Peu de temps sépare le moment des retrouvailles de ce groupe sur le trottoir en face du café parisien de l’exutoire trouvé par Picasso à ses impulsions primitivistes à travers ses demoiselles d’Avignon. Mais ces bistrotiers n’en eurent pas vent, pris qu’ils étaient par la réfection de leur commerce. Non loin de là, immergé dans le silence de sa pose, le cavalier à l’épée ne pouvait savoir qu’au même temps, quelque part en Amérique, Alexandre Calder réalisait ses premiers mobiles, et Marcel Duchamp, ses Optical Disks (1935).

Ce sont les interventions de Julio Villani qui nous font remarquer la proximité et la correspondance de ses évènements. Évoquant simultanément l’art cinétique, le masque cubiste, les fils de fer de Calder et les célibataires de Duchamp, il place le cavalier et la jeune fille sur la corde raide.

[1] Barthes, Roland. La chambre claire | A câmara clara. Rio de Janeiro: Nova Fronteira, 1984.
[2] Op. cit
[3] Une référence à l’œuvre La mariée mise à nu par ses célibataires même (1915-23), de Marcel Duchamp.

CLAQUE AVEC GANT DE VELOURS | Paula Alzugaray

Sous l’impulsion de la campagne anti-Bolsonaro Chiffons noirs aux fenêtres, diffusée sur les réseaux sociaux, Julio Villani a exprimé son deuil face aux dérives de la politique brésilienne, mais pas depuis la fenêtre de sa maison-atelier à Paris, où il vit depuis 38 ans. L’artiste a accroché ses toiles noires entre les fenêtres de la façade de l’ambassade du Brésil dans la capitale française.

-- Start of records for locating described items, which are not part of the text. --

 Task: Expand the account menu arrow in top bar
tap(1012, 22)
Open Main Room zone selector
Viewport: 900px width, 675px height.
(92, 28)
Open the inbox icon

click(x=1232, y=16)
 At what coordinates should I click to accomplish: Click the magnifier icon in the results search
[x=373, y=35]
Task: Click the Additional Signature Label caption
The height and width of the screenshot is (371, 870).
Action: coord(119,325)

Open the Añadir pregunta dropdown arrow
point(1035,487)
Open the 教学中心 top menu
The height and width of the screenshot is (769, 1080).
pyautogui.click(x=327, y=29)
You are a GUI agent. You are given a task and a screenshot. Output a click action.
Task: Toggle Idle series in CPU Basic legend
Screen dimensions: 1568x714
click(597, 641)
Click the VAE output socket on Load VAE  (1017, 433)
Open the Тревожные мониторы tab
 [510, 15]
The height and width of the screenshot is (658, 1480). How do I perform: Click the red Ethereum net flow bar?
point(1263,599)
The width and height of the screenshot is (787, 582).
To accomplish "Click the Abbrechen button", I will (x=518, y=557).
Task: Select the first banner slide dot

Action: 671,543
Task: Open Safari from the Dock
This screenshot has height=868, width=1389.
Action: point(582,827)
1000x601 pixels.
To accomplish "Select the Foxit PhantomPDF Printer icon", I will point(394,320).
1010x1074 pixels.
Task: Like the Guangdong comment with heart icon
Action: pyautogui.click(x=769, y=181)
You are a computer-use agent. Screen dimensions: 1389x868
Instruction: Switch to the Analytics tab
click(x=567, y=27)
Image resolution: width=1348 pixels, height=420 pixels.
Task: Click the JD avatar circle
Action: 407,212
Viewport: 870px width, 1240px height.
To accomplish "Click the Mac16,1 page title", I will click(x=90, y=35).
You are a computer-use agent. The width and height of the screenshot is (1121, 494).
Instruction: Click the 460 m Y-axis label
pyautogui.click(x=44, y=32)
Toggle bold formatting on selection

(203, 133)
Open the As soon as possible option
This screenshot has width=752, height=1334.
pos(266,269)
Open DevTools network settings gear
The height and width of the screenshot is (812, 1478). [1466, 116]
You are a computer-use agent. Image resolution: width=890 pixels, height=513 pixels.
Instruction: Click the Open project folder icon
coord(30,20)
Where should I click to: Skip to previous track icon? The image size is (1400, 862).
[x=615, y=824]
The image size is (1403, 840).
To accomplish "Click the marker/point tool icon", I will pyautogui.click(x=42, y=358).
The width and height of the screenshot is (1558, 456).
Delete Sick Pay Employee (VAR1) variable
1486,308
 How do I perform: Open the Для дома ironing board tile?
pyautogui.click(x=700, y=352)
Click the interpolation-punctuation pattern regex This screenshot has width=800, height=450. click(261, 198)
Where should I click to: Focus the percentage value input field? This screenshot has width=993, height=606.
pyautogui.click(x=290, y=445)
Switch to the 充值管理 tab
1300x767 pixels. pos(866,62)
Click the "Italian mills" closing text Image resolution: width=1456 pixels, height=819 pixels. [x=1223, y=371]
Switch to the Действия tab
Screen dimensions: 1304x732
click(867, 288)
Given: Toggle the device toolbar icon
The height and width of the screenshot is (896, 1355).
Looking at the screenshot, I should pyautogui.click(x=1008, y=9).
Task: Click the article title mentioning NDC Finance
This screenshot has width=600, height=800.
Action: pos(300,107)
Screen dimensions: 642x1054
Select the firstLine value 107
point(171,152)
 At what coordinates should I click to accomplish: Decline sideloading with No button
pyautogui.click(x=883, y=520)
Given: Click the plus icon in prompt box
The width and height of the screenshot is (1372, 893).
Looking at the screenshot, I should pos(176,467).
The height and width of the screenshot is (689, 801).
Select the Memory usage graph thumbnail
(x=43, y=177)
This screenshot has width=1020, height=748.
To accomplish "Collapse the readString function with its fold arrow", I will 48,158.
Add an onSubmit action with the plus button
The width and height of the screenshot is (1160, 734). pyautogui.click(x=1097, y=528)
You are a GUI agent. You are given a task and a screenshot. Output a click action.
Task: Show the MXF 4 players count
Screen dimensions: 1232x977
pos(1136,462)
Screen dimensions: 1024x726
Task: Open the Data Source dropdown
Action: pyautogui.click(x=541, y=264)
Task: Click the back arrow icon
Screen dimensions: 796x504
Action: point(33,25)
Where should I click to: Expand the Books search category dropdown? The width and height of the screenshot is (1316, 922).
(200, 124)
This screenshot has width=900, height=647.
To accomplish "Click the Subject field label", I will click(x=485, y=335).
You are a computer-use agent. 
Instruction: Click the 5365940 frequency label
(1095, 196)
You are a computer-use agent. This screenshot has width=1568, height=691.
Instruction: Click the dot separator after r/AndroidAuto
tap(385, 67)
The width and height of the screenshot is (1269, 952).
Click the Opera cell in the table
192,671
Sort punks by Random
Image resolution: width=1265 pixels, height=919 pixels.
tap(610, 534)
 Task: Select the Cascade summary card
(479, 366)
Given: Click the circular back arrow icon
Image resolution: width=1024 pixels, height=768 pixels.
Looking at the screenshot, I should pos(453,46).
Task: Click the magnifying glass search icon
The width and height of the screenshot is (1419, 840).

Sur chacun des sept panneaux, un message de ressentiment et d’indignation. Le premier reproduit la tirade du président devant le nombre croissant de décès dans le pays  – «  Et alors ? » – sur fond de croix rouges. Sur un autre, une arme à feu tire sur les mots dignité, justice, respect, mémoire, intégrité. Les attaques contre les ethnies indigènes sont dénoncées sur un troisième, les noms des groupes menacés s’entremêlant aux flammes montantes. Le dernier, un drapeau blanc, déclare : Un autre Brésil est possible.

Julio Villani élabore une recherche artistique qui intègre des éléments des traditions constructiviste, néo-constructive et populaire. Compte tenu de la sophistication de la réalisation, l’intervention Chiffons noirs à la fenêtre (2020) ne peut être qualifiée de « vandalisme », comme on le dit souvent de nombreuses manifestations politiques et esthétiques qui ont la ville comme support ou scène. L’œuvre entre dans l’histoire de l’art contestataire.